──────── DATA FOR THIS EXERCISE ────────

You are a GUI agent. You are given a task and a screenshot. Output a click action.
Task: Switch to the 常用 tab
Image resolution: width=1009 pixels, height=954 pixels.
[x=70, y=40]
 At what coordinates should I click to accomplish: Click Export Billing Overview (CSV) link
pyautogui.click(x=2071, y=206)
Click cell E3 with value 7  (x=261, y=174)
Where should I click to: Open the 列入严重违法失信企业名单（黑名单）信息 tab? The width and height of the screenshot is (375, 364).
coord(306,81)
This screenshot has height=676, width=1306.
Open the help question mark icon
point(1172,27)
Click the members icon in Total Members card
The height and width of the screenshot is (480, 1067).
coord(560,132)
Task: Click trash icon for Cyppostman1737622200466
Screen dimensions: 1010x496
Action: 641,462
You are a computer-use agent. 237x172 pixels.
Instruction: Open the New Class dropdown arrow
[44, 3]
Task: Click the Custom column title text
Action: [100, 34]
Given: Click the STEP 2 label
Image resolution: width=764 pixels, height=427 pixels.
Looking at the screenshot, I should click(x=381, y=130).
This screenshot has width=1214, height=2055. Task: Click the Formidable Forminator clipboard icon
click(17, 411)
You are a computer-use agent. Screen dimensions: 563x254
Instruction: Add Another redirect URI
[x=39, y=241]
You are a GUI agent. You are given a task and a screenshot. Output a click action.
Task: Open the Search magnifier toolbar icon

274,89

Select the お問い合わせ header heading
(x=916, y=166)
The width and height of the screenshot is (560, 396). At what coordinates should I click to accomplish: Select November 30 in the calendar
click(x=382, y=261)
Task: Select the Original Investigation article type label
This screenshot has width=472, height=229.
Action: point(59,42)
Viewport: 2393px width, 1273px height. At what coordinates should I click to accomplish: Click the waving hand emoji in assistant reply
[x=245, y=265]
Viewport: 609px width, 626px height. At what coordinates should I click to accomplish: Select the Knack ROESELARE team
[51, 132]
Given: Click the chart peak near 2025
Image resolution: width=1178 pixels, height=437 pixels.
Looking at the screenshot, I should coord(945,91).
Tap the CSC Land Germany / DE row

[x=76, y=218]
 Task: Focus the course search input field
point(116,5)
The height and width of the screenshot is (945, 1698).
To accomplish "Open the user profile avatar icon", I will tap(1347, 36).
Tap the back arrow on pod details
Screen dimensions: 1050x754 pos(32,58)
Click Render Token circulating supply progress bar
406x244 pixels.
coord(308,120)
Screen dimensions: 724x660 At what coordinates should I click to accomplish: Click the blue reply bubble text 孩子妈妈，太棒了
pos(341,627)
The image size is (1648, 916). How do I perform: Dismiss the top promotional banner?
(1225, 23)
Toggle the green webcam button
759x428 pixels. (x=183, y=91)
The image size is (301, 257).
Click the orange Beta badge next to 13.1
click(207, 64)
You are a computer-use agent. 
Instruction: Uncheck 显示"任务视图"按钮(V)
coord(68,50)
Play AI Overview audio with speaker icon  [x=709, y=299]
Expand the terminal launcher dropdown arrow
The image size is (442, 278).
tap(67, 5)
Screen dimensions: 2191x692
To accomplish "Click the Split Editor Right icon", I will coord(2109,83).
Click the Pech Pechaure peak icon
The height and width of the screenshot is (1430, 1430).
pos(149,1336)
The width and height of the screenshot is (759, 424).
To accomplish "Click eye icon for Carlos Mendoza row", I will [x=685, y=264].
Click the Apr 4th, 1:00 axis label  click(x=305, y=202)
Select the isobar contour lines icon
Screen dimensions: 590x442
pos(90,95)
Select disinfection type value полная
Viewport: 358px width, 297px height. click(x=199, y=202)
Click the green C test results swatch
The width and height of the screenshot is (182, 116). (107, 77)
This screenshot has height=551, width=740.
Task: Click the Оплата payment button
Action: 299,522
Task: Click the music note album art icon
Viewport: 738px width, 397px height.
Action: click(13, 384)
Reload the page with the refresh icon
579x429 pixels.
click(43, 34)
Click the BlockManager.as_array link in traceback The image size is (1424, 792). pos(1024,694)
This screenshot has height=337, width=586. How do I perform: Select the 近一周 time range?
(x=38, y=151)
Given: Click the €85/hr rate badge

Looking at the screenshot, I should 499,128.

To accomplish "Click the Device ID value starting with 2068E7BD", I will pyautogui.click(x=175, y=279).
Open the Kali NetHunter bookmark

────────

EXERCISE OBJECTIVE:
Within the listing above, copy each line that has the string "label".

FINISHED TASK:
Given: Click the STEP 2 label
Task: Select the Original Investigation article type label
Click the Apr 4th, 1:00 axis label  click(x=305, y=202)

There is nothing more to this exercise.